Dans l’espace commercial personne ne vous entend crier

Douze titres originellement prévus ne verront pas le jour et, puisque le mystère court encore sur les titres concernés, suites ou projets jamais annoncés, le pire reste à craindre. Depuis le retour en 2007 du vétéran d’EA John Riccitiello avec cette fois les pleins pouvoirs, forcé à muter suite à l’essoufflement des licences annuelles, de son fonctionnement pyramidale nivelant les talents comme l’avouait Riccitiello en prenant ses fonctions, et à la montée en puissance d’Activision que la fusion avec Vivendi et Blizzard (et ses 12 millions d’abonnés à World of Warcraft) en 2007 a propulsé n°1 du secteur, l’éditeur américain avait engagé une réjouissante politique d’édition. Dans le registre de ces nouveaux chefs d’entreprises jouant les mea culpa et l’empathie, Riccitiello avait en quelque sorte entériné l’échec des suites à répétition et prôné la créativité. Les forces vives d’EA ont ainsi pu être en position de lancer, pour la première fois et de façon presque massive, plusieurs nouvelles IP (Intellectual Property). L’accueil public timide de ces échappées se cristallisa fin 2008 autour des ventes insuffisantes du pourtant innovant Mirror’s Edge et des difficultés à imposer un Dead Space à l’accueil critique légitimement dithyrambique. Parallèle aggravant, dans le flux de nouveaux projets, EA avouera ne pas avoir saisi assez vite l’importance de la Wii et a basculé trop tardivement un nombre conséquent de ressources au marché familial ouvert par Nintendo.

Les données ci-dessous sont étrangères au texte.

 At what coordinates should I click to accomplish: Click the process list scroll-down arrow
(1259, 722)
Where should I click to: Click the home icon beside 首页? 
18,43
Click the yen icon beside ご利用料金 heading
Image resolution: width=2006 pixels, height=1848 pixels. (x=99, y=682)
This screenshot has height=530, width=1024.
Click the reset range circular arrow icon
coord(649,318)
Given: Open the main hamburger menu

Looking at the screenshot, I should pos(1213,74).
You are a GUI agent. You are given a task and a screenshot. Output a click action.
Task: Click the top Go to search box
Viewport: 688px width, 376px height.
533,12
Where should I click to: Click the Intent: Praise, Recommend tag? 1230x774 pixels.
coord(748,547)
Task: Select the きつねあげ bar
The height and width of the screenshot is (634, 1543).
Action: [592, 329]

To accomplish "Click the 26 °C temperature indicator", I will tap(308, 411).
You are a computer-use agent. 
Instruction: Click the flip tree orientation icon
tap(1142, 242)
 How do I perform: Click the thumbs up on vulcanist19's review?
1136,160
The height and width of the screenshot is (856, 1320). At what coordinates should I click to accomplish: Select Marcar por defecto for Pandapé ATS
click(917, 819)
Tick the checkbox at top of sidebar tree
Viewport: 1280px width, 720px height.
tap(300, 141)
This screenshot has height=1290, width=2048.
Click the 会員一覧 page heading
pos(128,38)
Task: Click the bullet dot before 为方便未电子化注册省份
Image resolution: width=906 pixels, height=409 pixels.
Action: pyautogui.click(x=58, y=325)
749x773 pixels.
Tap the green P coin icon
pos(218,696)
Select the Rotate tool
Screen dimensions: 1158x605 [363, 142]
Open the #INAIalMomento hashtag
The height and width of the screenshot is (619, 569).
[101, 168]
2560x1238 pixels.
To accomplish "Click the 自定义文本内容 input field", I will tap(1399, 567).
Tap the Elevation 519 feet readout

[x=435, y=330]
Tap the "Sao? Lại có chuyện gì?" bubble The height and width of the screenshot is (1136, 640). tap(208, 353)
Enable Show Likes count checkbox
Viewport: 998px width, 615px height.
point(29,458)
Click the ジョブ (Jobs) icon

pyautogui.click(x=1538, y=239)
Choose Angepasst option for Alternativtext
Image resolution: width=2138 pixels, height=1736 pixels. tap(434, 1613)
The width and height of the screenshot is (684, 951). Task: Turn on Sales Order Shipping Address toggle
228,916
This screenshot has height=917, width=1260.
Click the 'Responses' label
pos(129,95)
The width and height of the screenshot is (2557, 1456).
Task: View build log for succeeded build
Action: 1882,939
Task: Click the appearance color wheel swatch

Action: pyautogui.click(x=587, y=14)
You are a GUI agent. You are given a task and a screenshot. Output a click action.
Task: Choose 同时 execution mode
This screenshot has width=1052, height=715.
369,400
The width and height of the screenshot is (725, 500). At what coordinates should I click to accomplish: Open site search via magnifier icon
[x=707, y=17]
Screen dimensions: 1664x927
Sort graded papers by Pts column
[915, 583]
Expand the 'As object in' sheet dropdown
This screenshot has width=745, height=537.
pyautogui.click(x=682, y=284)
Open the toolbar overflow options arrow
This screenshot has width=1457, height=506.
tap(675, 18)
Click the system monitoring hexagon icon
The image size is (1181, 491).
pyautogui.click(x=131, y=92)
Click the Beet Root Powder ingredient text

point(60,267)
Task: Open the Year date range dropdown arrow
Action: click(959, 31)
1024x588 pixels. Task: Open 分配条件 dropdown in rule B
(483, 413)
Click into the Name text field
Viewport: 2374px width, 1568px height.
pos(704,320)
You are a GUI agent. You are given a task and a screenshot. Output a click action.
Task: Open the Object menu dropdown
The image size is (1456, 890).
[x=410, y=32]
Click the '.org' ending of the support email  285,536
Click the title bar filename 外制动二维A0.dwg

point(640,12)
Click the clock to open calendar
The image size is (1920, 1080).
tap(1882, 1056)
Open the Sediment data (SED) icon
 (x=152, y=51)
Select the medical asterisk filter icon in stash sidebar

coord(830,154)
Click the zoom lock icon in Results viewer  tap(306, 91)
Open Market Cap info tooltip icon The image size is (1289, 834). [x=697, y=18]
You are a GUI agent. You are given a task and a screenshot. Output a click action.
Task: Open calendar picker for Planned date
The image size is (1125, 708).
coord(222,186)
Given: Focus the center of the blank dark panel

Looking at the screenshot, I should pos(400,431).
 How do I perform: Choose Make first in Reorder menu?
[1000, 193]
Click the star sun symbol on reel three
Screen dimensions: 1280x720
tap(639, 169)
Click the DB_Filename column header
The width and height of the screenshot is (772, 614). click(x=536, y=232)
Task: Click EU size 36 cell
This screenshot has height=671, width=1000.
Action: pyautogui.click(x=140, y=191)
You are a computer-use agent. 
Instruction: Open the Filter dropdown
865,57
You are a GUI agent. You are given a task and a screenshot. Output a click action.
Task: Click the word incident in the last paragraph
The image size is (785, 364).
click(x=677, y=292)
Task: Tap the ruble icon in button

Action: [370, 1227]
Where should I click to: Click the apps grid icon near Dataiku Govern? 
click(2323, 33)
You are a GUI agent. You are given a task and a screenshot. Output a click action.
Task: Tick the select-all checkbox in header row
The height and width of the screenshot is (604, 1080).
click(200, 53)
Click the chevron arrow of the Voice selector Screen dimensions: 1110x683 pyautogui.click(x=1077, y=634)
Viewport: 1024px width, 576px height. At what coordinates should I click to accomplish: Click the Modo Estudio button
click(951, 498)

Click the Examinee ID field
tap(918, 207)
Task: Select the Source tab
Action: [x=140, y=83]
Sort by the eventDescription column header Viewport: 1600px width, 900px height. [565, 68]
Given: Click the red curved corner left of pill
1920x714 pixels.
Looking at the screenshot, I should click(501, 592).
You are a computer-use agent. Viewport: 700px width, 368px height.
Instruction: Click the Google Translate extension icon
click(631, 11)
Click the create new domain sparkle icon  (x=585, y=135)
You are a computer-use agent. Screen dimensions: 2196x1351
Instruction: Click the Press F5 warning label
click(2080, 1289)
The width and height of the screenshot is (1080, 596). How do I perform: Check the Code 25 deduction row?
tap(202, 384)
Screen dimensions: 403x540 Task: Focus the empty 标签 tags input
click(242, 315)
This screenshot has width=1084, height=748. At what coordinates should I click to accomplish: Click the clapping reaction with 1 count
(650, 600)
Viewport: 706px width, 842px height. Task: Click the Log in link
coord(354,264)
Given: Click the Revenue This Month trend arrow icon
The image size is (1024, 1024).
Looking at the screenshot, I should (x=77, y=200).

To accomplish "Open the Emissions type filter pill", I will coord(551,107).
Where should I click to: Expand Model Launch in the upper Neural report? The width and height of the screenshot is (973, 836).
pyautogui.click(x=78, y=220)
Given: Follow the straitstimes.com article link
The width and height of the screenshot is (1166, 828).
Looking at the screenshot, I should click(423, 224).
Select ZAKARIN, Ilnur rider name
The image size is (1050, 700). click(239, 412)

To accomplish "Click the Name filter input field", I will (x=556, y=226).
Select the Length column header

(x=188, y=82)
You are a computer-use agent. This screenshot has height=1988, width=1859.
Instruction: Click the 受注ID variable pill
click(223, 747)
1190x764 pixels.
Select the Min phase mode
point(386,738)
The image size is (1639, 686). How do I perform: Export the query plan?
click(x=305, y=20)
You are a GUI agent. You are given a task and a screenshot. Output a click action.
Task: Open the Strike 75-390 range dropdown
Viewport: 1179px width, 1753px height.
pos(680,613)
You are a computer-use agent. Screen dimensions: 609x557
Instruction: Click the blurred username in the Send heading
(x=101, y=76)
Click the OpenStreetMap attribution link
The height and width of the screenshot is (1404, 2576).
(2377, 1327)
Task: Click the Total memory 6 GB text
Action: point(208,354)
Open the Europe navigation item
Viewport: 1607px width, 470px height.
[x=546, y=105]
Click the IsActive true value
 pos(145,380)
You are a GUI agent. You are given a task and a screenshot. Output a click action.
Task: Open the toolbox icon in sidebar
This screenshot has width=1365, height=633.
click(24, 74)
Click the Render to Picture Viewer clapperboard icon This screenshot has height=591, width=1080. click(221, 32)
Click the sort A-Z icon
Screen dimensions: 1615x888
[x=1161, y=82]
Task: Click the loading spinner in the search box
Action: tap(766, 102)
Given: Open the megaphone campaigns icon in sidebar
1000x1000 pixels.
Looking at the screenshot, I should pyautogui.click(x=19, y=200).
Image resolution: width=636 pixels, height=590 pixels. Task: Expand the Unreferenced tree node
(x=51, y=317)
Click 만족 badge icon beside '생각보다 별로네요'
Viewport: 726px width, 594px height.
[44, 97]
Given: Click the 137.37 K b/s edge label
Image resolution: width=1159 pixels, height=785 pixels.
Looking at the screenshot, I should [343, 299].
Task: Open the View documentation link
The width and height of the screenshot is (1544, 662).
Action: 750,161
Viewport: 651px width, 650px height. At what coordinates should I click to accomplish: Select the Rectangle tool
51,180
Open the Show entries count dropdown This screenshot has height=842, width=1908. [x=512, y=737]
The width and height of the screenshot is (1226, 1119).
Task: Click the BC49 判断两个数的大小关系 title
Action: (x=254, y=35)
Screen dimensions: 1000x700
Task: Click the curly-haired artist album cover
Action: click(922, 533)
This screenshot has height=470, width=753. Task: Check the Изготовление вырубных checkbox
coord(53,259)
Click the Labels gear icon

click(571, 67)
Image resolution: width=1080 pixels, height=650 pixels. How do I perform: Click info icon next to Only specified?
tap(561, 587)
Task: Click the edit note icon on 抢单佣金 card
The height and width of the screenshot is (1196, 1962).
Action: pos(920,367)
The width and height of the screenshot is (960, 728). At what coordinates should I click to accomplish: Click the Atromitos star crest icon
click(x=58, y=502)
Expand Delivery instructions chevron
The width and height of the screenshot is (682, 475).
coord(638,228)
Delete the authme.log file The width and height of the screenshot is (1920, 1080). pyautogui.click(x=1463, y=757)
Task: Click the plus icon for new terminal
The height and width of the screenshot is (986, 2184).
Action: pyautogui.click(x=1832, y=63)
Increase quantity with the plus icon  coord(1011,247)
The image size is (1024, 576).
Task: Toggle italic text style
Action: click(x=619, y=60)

Le blockbuster vaincu par le social gaming

L’annonce, en plein maelström humain, de l’acquisition pour 300 millions de $ de la société Playfish spécialisée dans le développement de jeux sociaux à petits budgets (Pet Society, Restaurant City… 150 millions de jeux installés et joués dans le monde) sur MySpace, Facebook, Google et iPhone, indique bien un revirement vers un système de productions plus modestes et moins coûteuses. Playfish fonctionnera dans la structure EA Interactive de la société qui travaille déjà sur des jeux web et mobiles. Est-ce le début de la fin de productions à la rentabilité désormais trop risquée de blockbusters à gros budgets chez EA ? Les ventes encore une fois trop paisibles d’un jeu mature sur Wii avec le récent Dead Space Extraction signera sans doute déjà l’arrêt de ce type de tentatives sur la console de Nintendo. Toujours pas officiellement confirmée, la suite officielle high-tech du célébré Dead Space devrait néanmoins être mise en chantier puisque toute l’équipe de Visceral Games autour de cette production initiale ne s’est apparemment pas volatilisée, mieux, elle recrute (les professionnels de la profession apprécieront). Mais plusieurs projets de jeux ambitieux avec Steven Spielberg ne donnent justement plus de nouvelles depuis des mois. Plus dramatique encore, c’est la politique de création de nouvelles franchises et donc de prise de risques qui devrait être la première remise en question. « It’s in the Game » scande depuis des années les pubs EA. Retour aux affaires, 2007-2009, le quart d’heure américain d’Electronic Arts n’aura duré que deux petites années.